About this exercise » Could you copy the records below exactly, leaving out any pictures they include?

Exercise materials »
——————

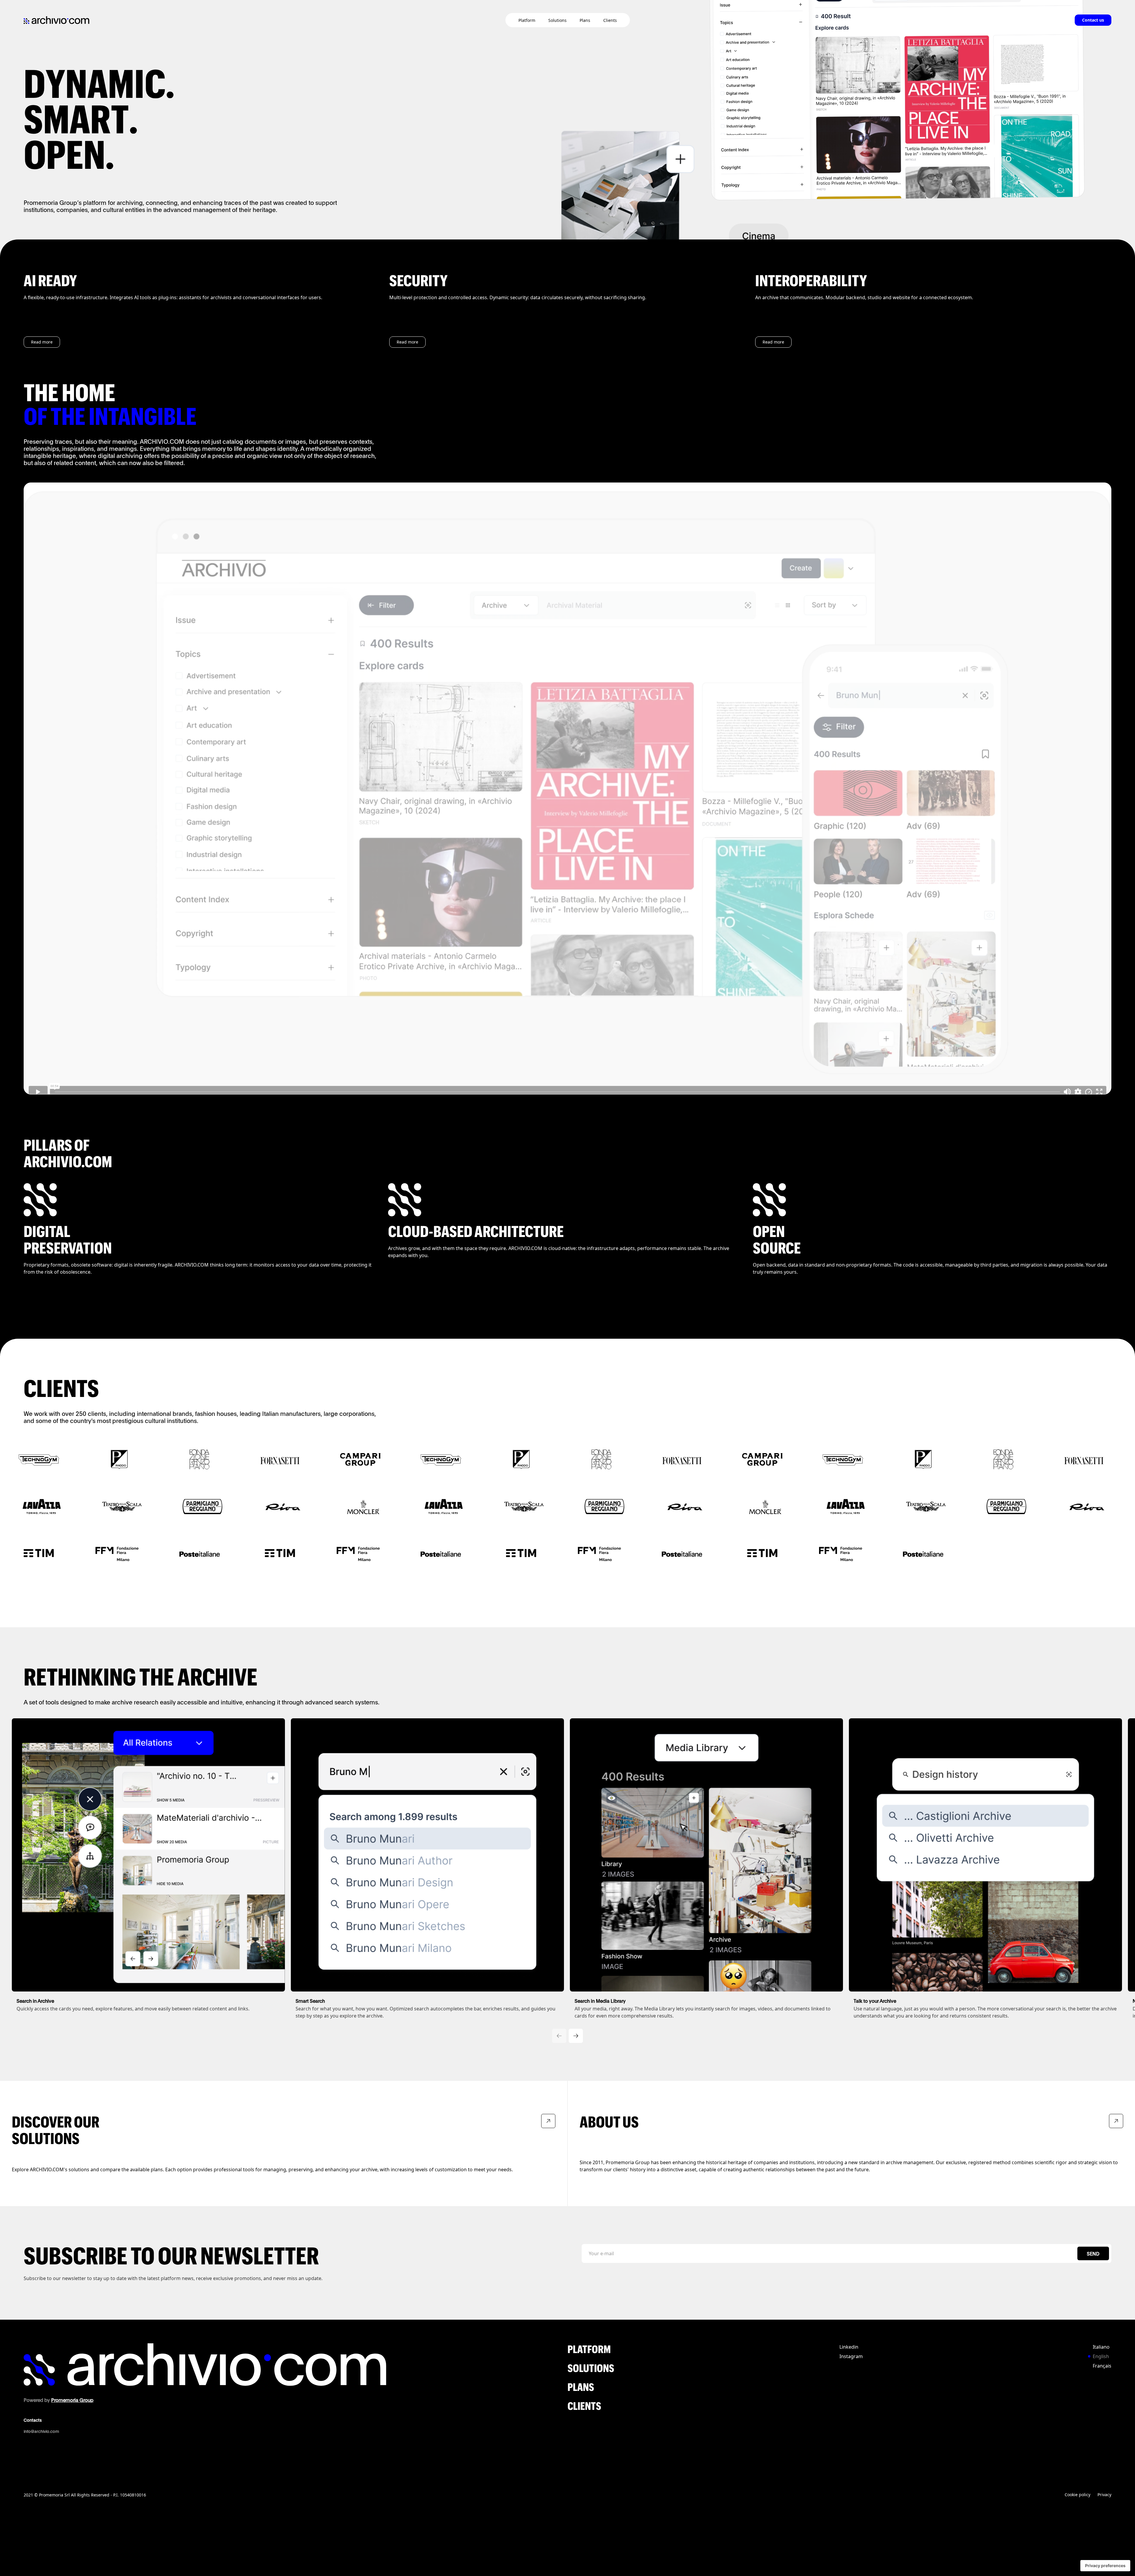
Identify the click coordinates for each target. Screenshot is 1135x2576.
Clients (610, 20)
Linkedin (848, 2347)
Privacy (1104, 2494)
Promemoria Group (72, 2400)
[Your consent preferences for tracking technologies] (1105, 2565)
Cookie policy (1077, 2494)
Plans (585, 20)
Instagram (851, 2356)
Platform (526, 20)
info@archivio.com (41, 2431)
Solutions (557, 20)
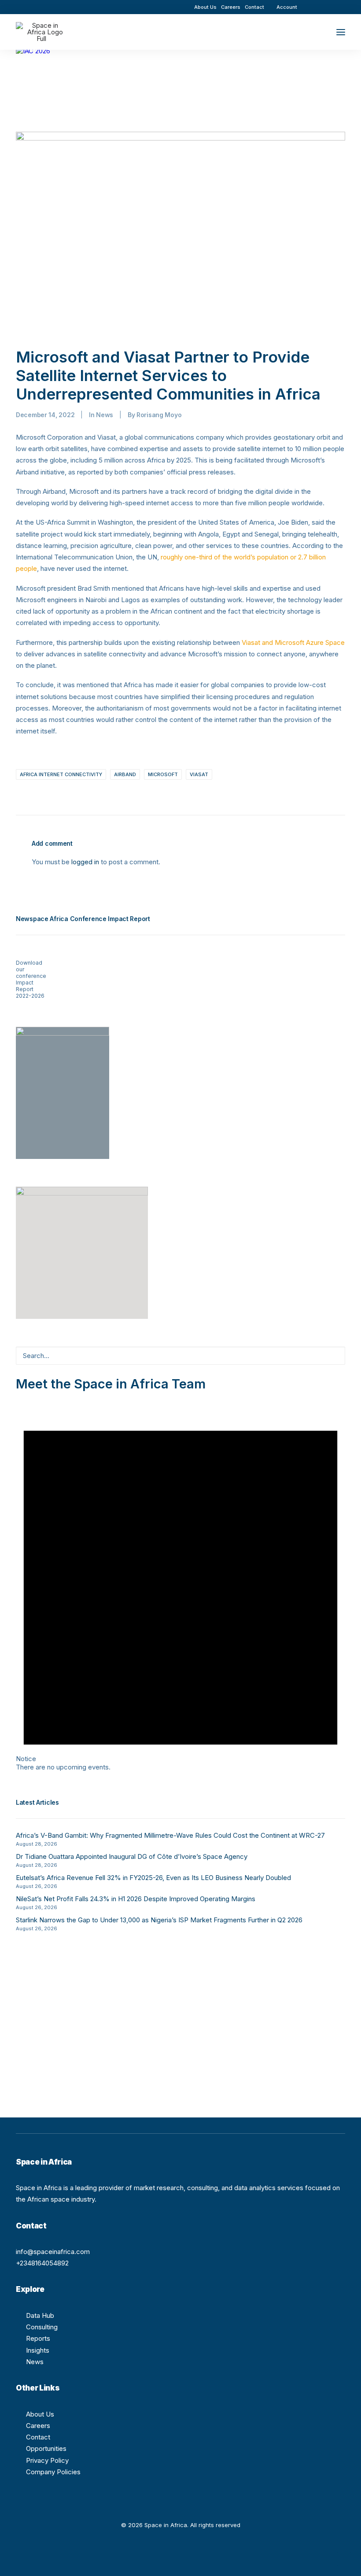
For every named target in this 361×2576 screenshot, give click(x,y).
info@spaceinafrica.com (53, 2251)
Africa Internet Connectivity (61, 774)
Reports (38, 2338)
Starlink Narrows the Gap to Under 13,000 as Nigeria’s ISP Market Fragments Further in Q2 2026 (159, 1920)
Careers (230, 7)
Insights (37, 2350)
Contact (254, 7)
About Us (205, 7)
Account (286, 7)
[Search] (315, 32)
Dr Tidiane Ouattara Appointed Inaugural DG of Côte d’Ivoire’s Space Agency (131, 1856)
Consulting (42, 2327)
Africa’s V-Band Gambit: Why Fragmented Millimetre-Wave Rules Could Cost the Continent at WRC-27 (170, 1835)
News (104, 414)
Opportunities (46, 2448)
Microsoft (163, 774)
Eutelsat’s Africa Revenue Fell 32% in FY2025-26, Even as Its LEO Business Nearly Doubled (153, 1877)
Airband (125, 774)
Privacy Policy (47, 2460)
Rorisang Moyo (158, 414)
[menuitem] (205, 7)
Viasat (199, 774)
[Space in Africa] (41, 32)
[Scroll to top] (344, 2558)
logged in (85, 862)
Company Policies (53, 2472)
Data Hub (40, 2315)
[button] (316, 7)
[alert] (180, 1581)
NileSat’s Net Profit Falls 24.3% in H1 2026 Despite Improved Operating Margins (135, 1899)
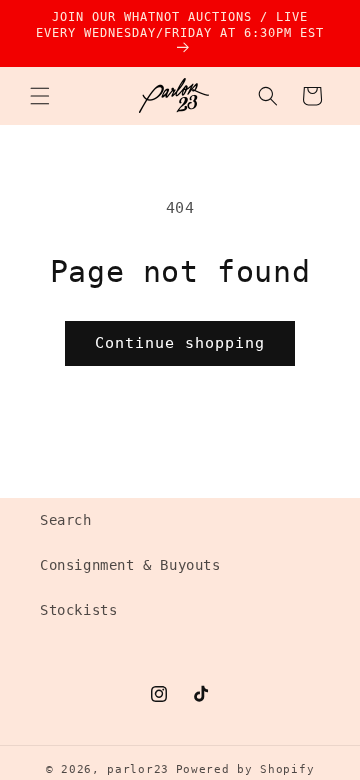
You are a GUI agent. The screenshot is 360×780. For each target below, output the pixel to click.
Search (66, 520)
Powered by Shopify (245, 769)
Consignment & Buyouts (130, 565)
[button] (40, 96)
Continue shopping (180, 343)
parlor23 (138, 769)
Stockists (78, 610)
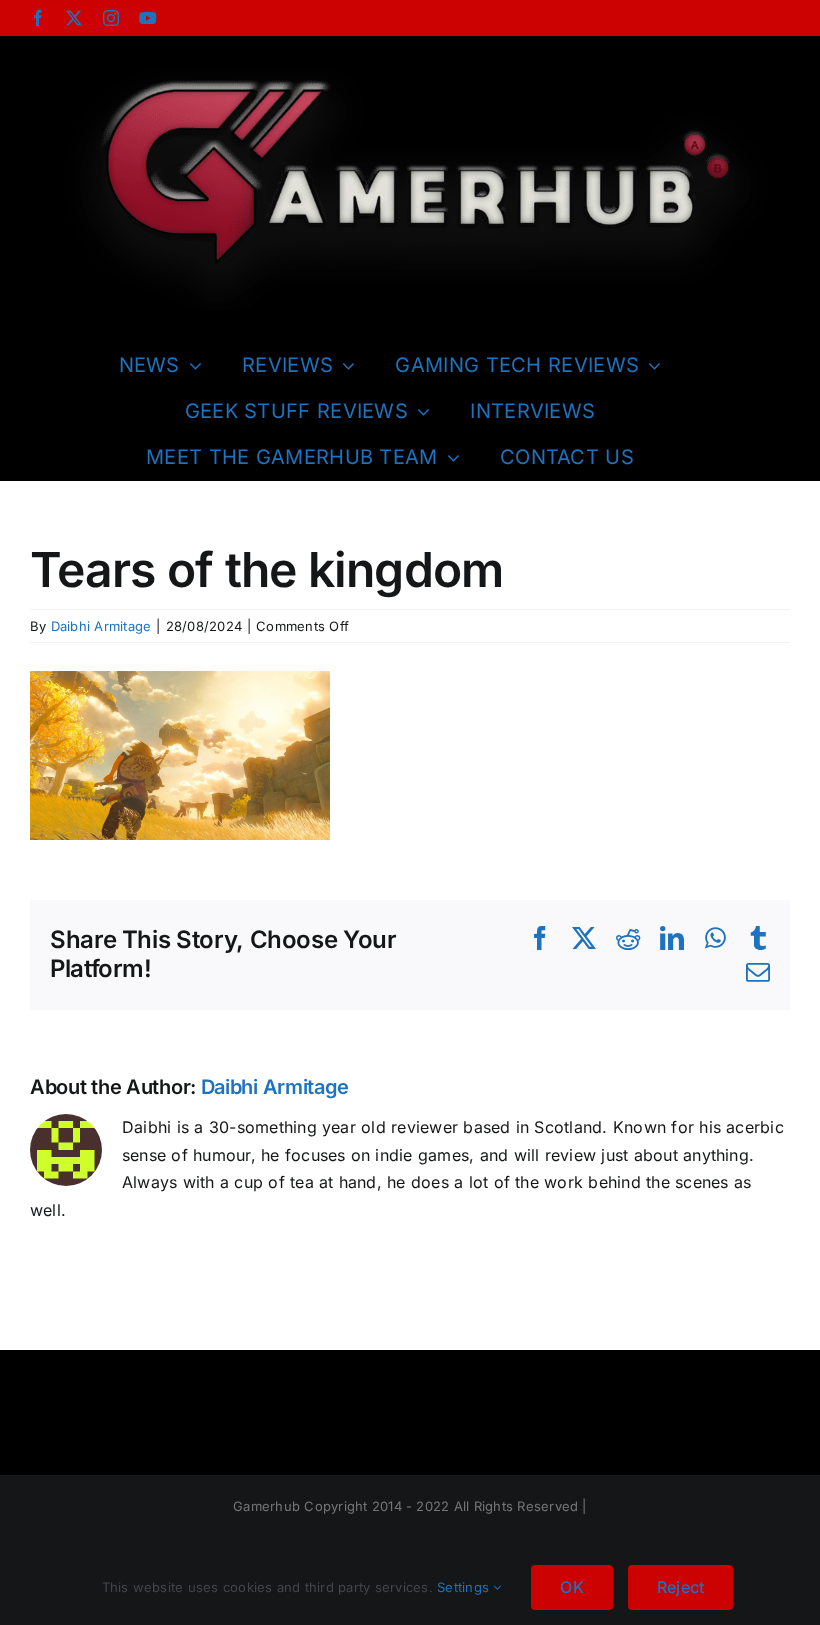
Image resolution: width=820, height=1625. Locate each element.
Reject (680, 1587)
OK (571, 1587)
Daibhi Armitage (101, 626)
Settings (465, 1587)
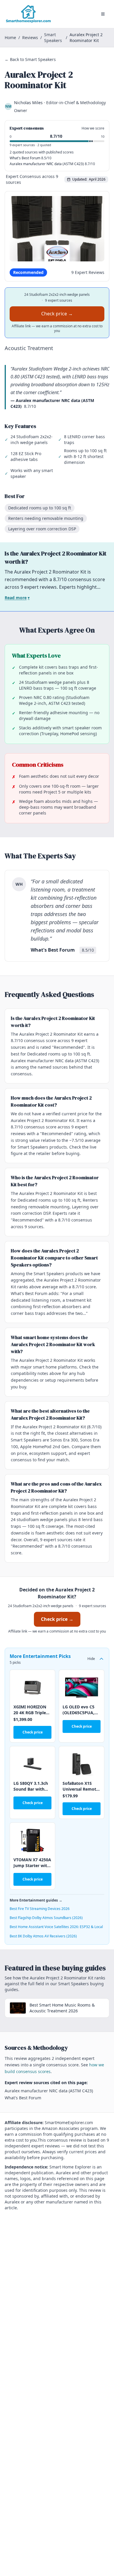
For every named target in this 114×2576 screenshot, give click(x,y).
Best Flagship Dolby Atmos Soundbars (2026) (46, 1917)
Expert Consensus (23, 176)
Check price (33, 1732)
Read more (17, 597)
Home (10, 37)
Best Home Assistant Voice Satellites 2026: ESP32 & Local (56, 1926)
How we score (93, 128)
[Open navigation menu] (102, 14)
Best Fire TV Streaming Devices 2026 (40, 1908)
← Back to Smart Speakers (30, 59)
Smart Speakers (53, 37)
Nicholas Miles (28, 102)
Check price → (57, 313)
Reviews (30, 37)
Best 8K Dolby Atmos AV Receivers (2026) (43, 1936)
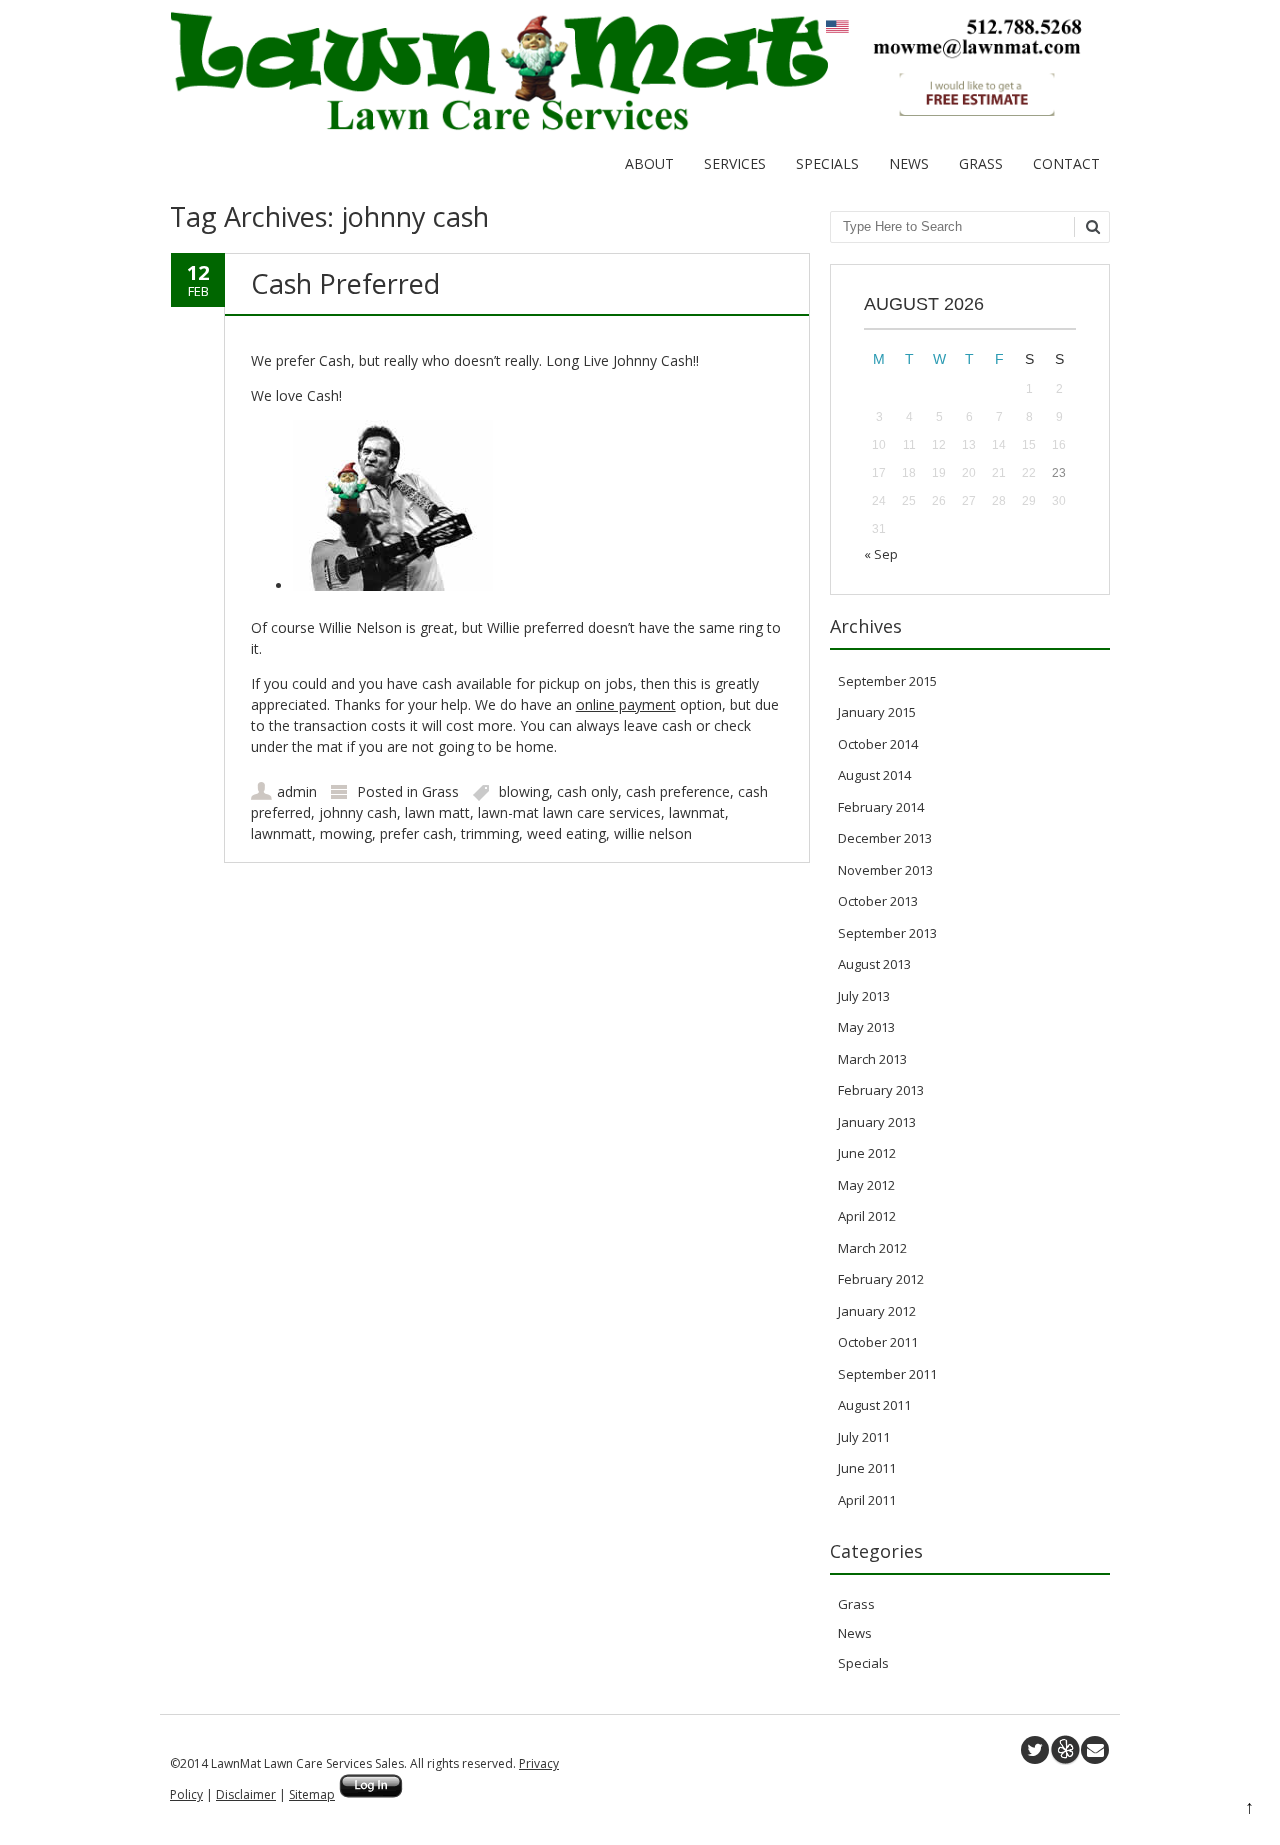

——————

Final answer »
Identify the click coordinates for each target. Screenshot is 1135x2576.
Clients (610, 20)
Linkedin (848, 2347)
Privacy (1104, 2494)
Promemoria Group (72, 2400)
[Your consent preferences for tracking technologies] (1105, 2565)
Cookie policy (1077, 2494)
Plans (585, 20)
Instagram (851, 2356)
Platform (526, 20)
info@archivio.com (41, 2431)
Solutions (557, 20)
For every named target in this 361×2576 screenshot, give click(x,y).
info@spaceinafrica.com (53, 2251)
Africa Internet Connectivity (61, 774)
Reports (38, 2338)
Starlink Narrows the Gap to Under 13,000 as Nigeria’s ISP Market Fragments Further in Q2 2026 (159, 1920)
Careers (230, 7)
Insights (37, 2350)
Contact (254, 7)
About Us (205, 7)
Account (286, 7)
[Search] (315, 32)
Dr Tidiane Ouattara Appointed Inaugural DG of Côte d’Ivoire’s Space Agency (131, 1856)
Consulting (42, 2327)
Africa’s V-Band Gambit: Why Fragmented Millimetre-Wave Rules Could Cost the Continent at WRC-27 (170, 1835)
News (104, 414)
Opportunities (46, 2448)
Microsoft (163, 774)
Eutelsat’s Africa Revenue Fell 32% in FY2025-26, Even as Its LEO Business Nearly Doubled (153, 1877)
Airband (125, 774)
Privacy Policy (47, 2460)
Rorisang Moyo (158, 414)
[menuitem] (205, 7)
Viasat (199, 774)
[Space in Africa] (41, 32)
[Scroll to top] (344, 2558)
logged in (85, 862)
Company Policies (53, 2472)
Data Hub (40, 2315)
[button] (316, 7)
[alert] (180, 1581)
NileSat’s Net Profit Falls 24.3% in H1 2026 Despite Improved Operating Margins (135, 1899)
You are a GUI agent. The screenshot is 360×780. For each target below, output the pixel to click.
Search (66, 520)
Powered by Shopify (245, 769)
Consignment & Buyouts (130, 565)
[button] (40, 96)
Continue shopping (180, 343)
parlor23 (138, 769)
Stockists (78, 610)
Image resolution: width=820, height=1625. Locate each element.
Reject (680, 1587)
OK (571, 1587)
Daibhi Armitage (101, 626)
Settings (465, 1587)
For every named target in this 114×2576 screenshot, give click(x,y).
Best Flagship Dolby Atmos Soundbars (2026) (46, 1917)
Expert Consensus (23, 176)
Check price (33, 1732)
Read more (17, 597)
Home (10, 37)
Best Home Assistant Voice Satellites 2026: ESP32 & Local (56, 1926)
How we score (93, 128)
[Open navigation menu] (102, 14)
Best Fire TV Streaming Devices 2026 (40, 1908)
← Back to Smart Speakers (30, 59)
Smart Speakers (53, 37)
Nicholas Miles (28, 102)
Check price → (57, 313)
Reviews (30, 37)
Best 8K Dolby Atmos AV Receivers (2026) (43, 1936)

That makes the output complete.